As you would expect, the small signal model is valid as long as small signal conditions apply, which means changes in state variables are small enough that the linear approximation used to establish the small signal model is good enough.
Under those conditions, small signal frequency response will predict transient response, settling time, etc.
Small signal is a linear model, therefore it cannot give any information with regard to nonlinear effects like distortion.

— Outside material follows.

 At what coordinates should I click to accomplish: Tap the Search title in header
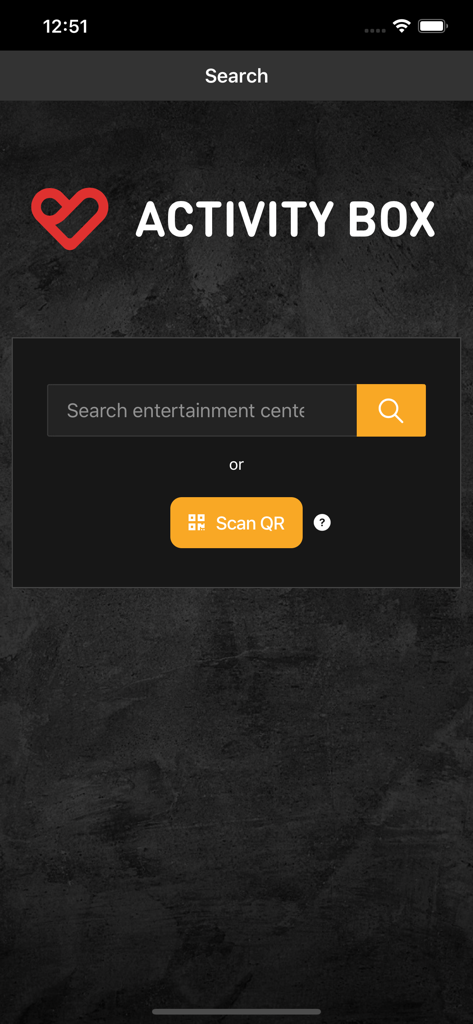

However if the transient you want to study is large enough to cause a significant change in component parameters like gm, hFe, junction capacitance, etc... or even worse some active devices change state, turn off, become saturated... then the small signal model, which assumes all this stuff is constant, is no longer valid. For example, slew rate and clipping are large signal phenomena. The slew rate spec of an opamp assumes an input signal step large enough to overwhelm the input stage and turn off one transistor in the input pair, and clipping will most likely involve saturation or a state change in a component designed to avoid saturation, like a Baker clamp diode turning on, along with some transistors turning off.
superposition of DC bias and a small signal
This is always the case, since the small signal model comes from linear approximation of circuit behavior at its operating point. If you did not specify a DC operating point by setting the DC value of your input source, you will get the default which is usually 0V.
The capacitor equation you quote is always valid... as long as capacitance is constant. In an opamp, for example, when output voltage gets close to the rails, output transistors (and some others in the circuit) get low Vce or Vds, which means their capacitance increases, transconductance decreases, etc. So, frequency response, phase margin, and all other small signal parameters do depend on output voltage and output current.
If you use an opamp model which includes "real" transistor models, or if you build an amplifier circuit in the simulator, to observe this effect, you can run AC analysis while stepping the output voltage from 0 to just before clipping. If the load is reactive, also pay attention to output current. This will give information on the stability of the circuit close to clipping.
For example if the output of your opamp is loaded by a resistor to GND, and it is a single supply rail to rail opamp, when the output gets near 0V, the bottom transistor of the output stage is almost saturated, so it will be very slow... but it has almost nothing to do and very little current to pass, so that somewhat compensates. However, when the output gets close to the positive supply, the top transistor gets close to saturation, and it has all the load current to handle. On top of that the bottom transistor, which has all the Vce, is off. This means you'll get quite a different frequency response when the output gets close to one rail or the other, and that depends on the type of load and how it is connected.